"""
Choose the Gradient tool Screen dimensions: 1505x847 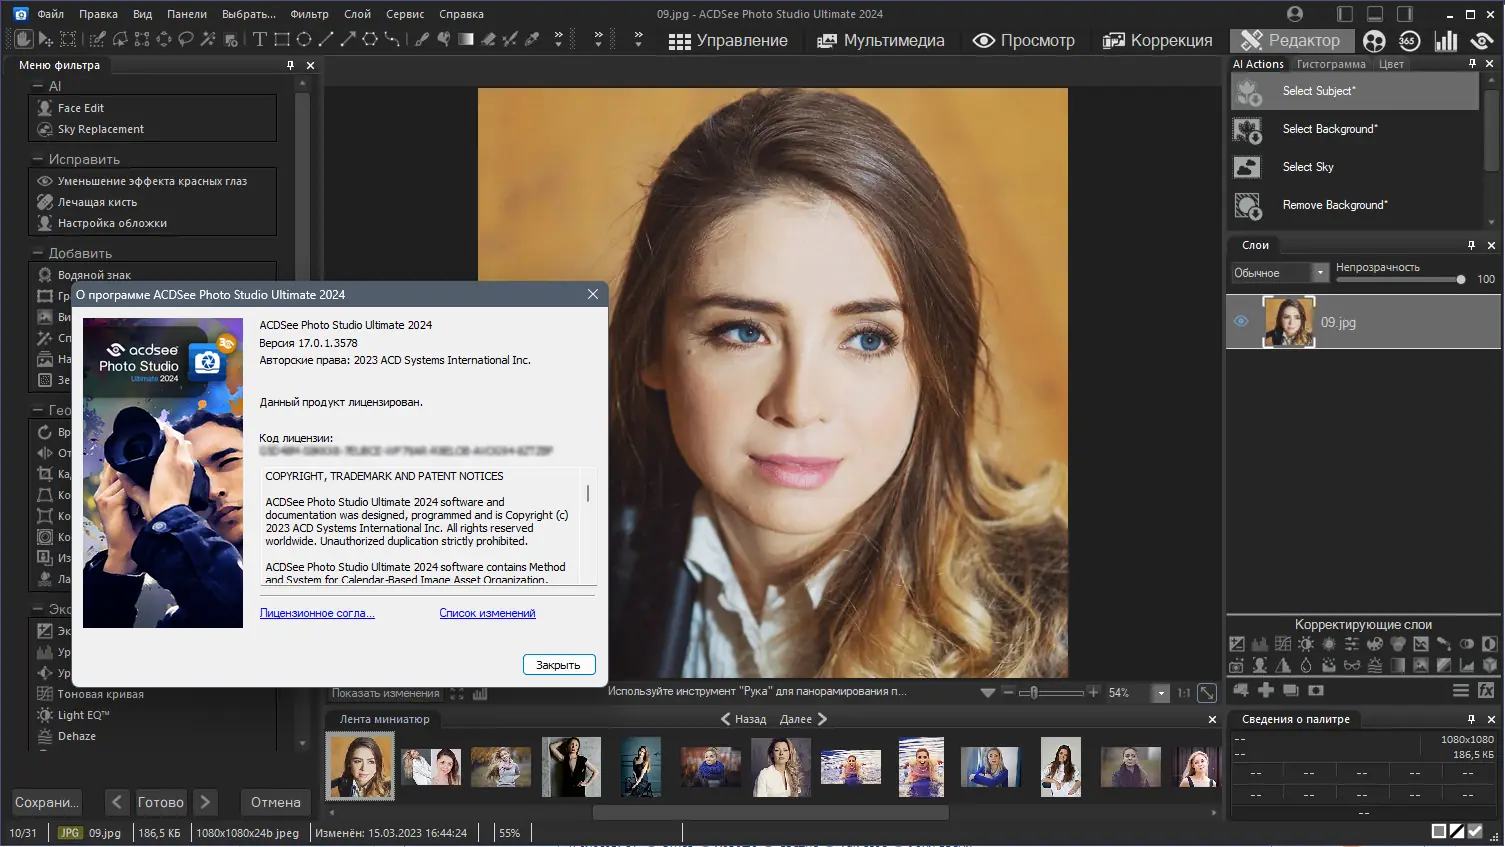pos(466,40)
"""
"""
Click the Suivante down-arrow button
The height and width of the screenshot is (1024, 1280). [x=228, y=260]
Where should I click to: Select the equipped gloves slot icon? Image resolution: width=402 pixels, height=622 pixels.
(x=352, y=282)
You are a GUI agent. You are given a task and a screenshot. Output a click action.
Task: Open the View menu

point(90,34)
"""
"""
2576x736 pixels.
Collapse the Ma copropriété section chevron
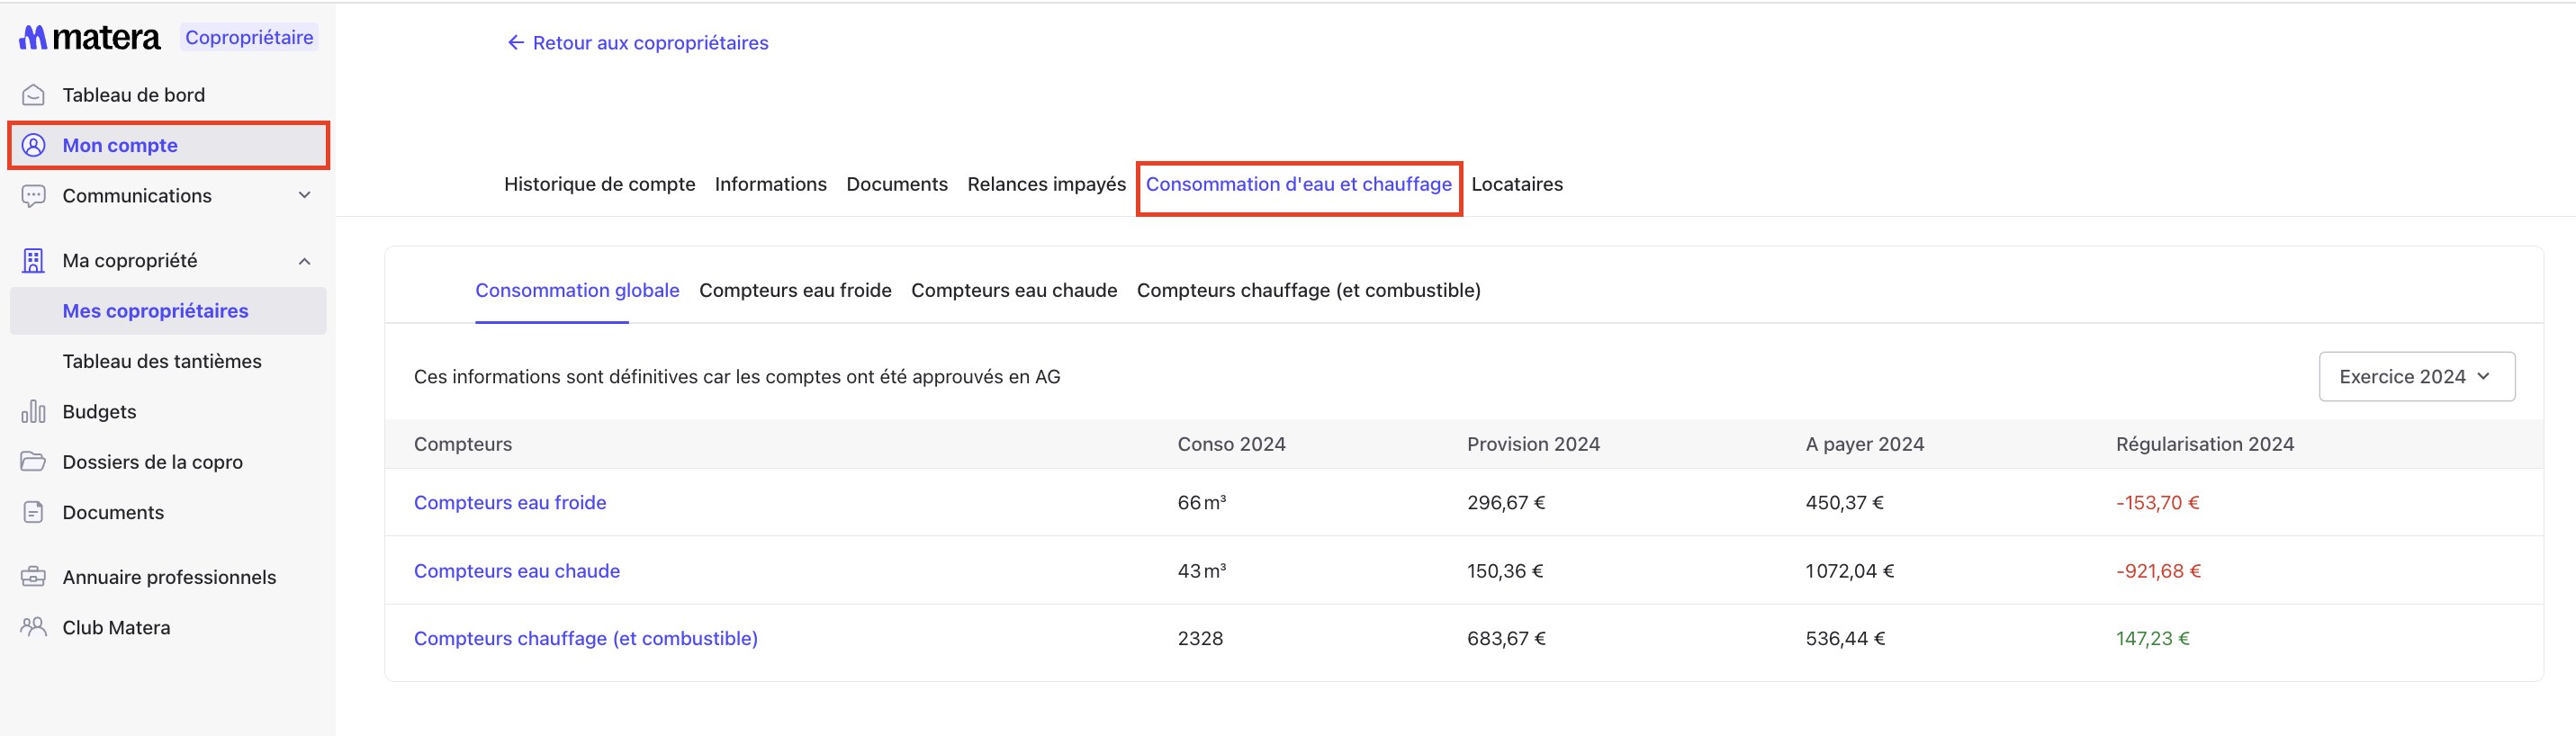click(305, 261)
"""
▶ _TASK INSTRUCTIONS_:
Can you recast everything from the line containing "Where should I" down to the line containing "point(90,34)" as a JSON list of strings, one string per line, with blank lines left out?

▶ _SOLUTION TO THIS TASK_:
[
  "Where should I click to: Select the equipped gloves slot icon? Image resolution: width=402 pixels, height=622 pixels.",
  "(x=352, y=282)",
  "You are a GUI agent. You are given a task and a screenshot. Output a click action.",
  "Task: Open the View menu",
  "point(90,34)"
]